The Dead Kennedys song “Nazi Punks Fuck Off” takes a turn for the literal in Blue Ruin director Jeremy Saulnier’s sophomore effort, a blisteringly intense and brutal thriller that pits a fledgling punk band (Anton Yelchin, Alia Shakwat, Joe Cole and Callum Turner) and a wrong-place-wrong-time fairweather fascist (Imogen Poots) against vicious neo-Nazis (led by none other than Patrick Stewart!) after one of them witnesses a murder in the Nazis’ hideout/bunker.

It must be said that Saulnier is a man after my own heart; I have a never-ending well of love for tight, brutal thrillers of this ilk, and I unsurprisingly loved his first film.

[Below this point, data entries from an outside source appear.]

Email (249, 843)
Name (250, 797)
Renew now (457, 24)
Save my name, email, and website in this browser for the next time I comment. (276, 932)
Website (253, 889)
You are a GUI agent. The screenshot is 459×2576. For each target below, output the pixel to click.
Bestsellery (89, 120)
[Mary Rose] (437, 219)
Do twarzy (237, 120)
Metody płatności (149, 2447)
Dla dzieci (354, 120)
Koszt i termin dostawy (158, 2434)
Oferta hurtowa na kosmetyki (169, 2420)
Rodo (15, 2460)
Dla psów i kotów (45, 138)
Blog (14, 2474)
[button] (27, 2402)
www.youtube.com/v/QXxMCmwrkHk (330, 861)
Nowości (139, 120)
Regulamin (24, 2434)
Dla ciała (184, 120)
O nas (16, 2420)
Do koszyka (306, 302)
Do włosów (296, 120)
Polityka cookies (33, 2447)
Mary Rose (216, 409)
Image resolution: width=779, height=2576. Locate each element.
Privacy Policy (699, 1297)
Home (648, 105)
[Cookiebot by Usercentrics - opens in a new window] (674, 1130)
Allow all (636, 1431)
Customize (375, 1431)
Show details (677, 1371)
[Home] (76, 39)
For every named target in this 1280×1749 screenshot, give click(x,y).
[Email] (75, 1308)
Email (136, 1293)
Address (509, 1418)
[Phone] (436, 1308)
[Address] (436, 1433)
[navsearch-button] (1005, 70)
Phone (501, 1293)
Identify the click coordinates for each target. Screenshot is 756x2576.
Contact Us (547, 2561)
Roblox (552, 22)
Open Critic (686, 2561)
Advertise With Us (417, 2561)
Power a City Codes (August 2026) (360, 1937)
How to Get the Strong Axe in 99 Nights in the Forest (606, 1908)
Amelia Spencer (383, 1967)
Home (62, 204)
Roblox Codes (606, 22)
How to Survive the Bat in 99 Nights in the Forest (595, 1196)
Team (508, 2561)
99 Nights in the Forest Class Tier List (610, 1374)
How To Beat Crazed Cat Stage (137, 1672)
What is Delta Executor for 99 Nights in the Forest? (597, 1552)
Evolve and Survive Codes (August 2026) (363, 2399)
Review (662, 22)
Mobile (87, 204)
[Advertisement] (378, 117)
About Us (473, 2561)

Green Room is a leap and a bound beyond that — it’s a 100-minute jolt of intensity that never lets up.

Saulnier has absolutely no pity; his films are not beholden to clichés and they’re not beholden to the opposite of the cliché (you know the drill — if a character amps themselves up to do something heroic, for example, it either works exactly as planned or fails miserably). Pretty much anything can happen and does, in graphic and sometimes stomach-churning detail. Saulnier is not just proving to be a master at genre films; he’s also providing some of the most memorable squibs, prosthetics and generally bloody bits of latex in the business. I’m already chomping at the bit for whatever else he’s got in store, provided he doesn’t get poached for a superhero film.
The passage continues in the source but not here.